EXERCISE: Please return every line of the data below verbatim, leaving the pictures out.

## BEGIN DATA TO PROCESS

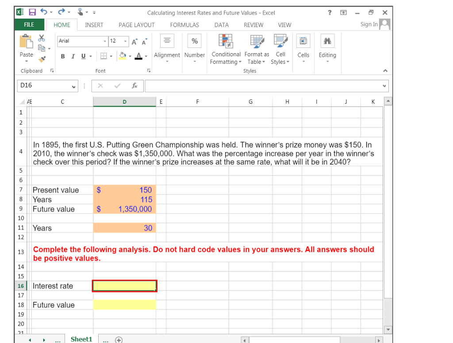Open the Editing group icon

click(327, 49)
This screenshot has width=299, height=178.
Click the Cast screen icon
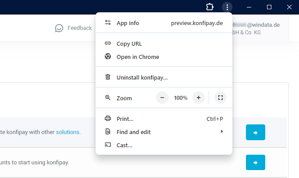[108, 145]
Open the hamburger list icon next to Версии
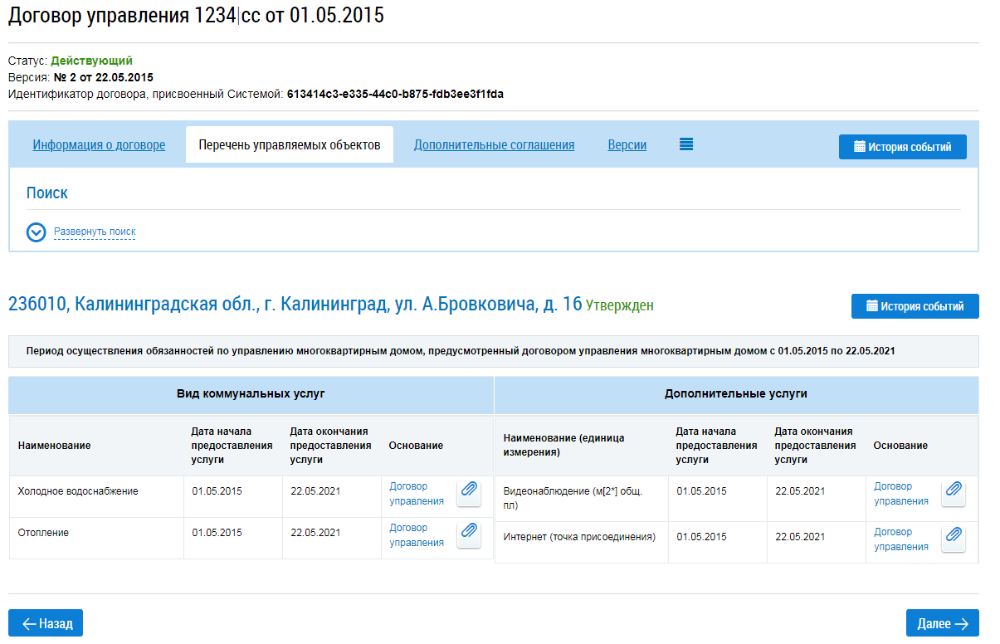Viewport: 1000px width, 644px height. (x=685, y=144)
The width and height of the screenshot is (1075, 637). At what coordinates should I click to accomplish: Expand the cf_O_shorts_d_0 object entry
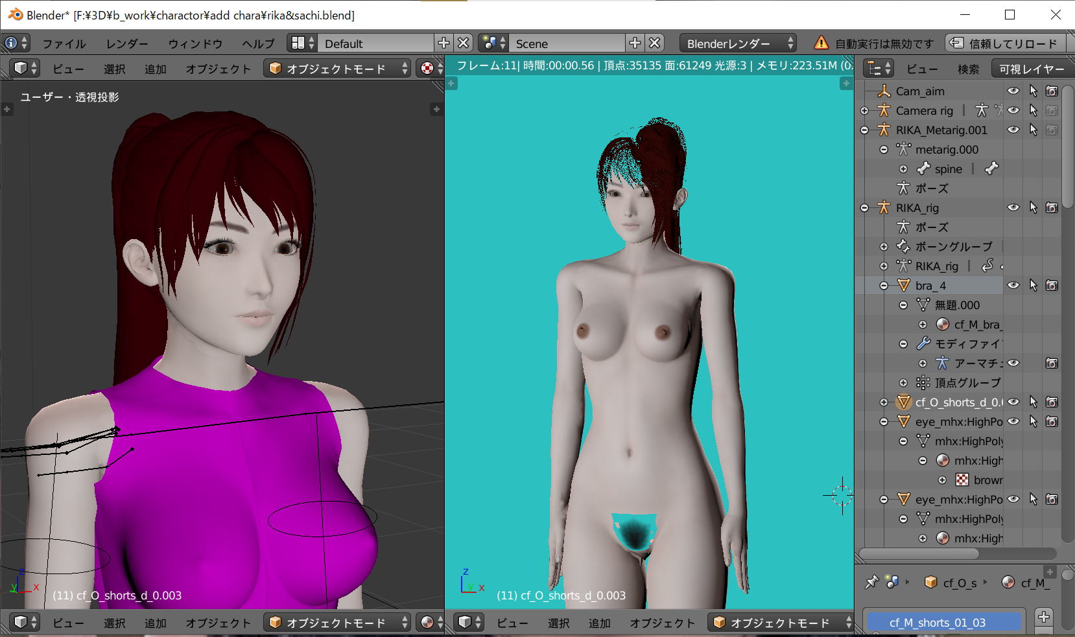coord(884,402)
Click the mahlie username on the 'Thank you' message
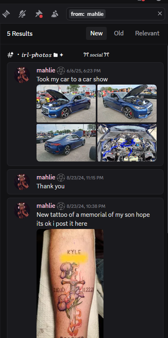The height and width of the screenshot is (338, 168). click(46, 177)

## END DATA TO PROCESS

IN RESPONSE:
Open the Editing group icon

click(327, 49)
This screenshot has width=299, height=178.
Click the Cast screen icon
[108, 145]
Open the hamburger list icon next to Версии
Viewport: 1000px width, 644px height. (x=685, y=144)
The width and height of the screenshot is (1075, 637). At what coordinates should I click to accomplish: Expand the cf_O_shorts_d_0 object entry
coord(884,402)
Click the mahlie username on the 'Thank you' message
The height and width of the screenshot is (338, 168). click(46, 177)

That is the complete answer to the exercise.